Row filters evaluate raw (unmasked) values. A filter on salary > 50000 sees the real salary even if a mask replaces it with 0 in the results. This is safe by design — the filter decides which rows appear, and the mask decides what value the user sees.

Downstream expressions see the masked value

If you SELECT masked_col || '!' FROM t, the concatenation operates on the masked value, not the raw. Function calls, CASE expressions, and any computed columns downstream of the mask all see the masked version.

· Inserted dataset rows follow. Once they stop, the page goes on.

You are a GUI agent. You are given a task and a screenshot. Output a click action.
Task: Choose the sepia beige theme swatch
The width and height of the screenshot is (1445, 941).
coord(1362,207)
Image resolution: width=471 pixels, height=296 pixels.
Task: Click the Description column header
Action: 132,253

Multiple masks on the same column

If two column_mask policies target the same column, the one with the lowest priority number wins. Use distinct priorities to control which mask applies. If priorities are equal, the ordering is undefined.

Masks + column deny

If a column_deny removes a column, a mask on the same column is irrelevant — the column doesn't exist in the user's schema.

Limitations and catches

  • Masks do not block predicate probing. A user can write WHERE salary > 100000 and infer information from the row count, even though the salary column shows a masked value. If this is a concern, use column_deny to remove the column entirely, or combine with a row_filter to restrict which rows are visible.
  • Masks do not block aggregate inference. AVG(salary) operates on the masked value (which may be a constant like 0), but COUNT(*) with a WHERE salary > X filter still reveals information. For sensitive aggregates, deny the column.
  • One column per target entry. Each target in a column_mask must specify exactly one column. To mask multiple columns on the same table, use multiple target entries or multiple policies.
  • The mask expression must be valid SQL. It is validated at save time against the DataFusion expression parser. Unsupported functions return 422.

→ Full list: Known Limitations

Troubleshooting

  • Mask not applied — check: policy is_enabled, assigned to the data source, target schema/table/column match exactly. Inspect rewritten_query in the audit log — the mask appears as a transformed expression in the SELECT list.
  • Wrong mask applied — check priority numbers if multiple masks target the same column. Lowest priority wins.
  • Expression error on save — the mask expression contains unsupported SQL syntax. See Template Expressions → Supported SQL syntax.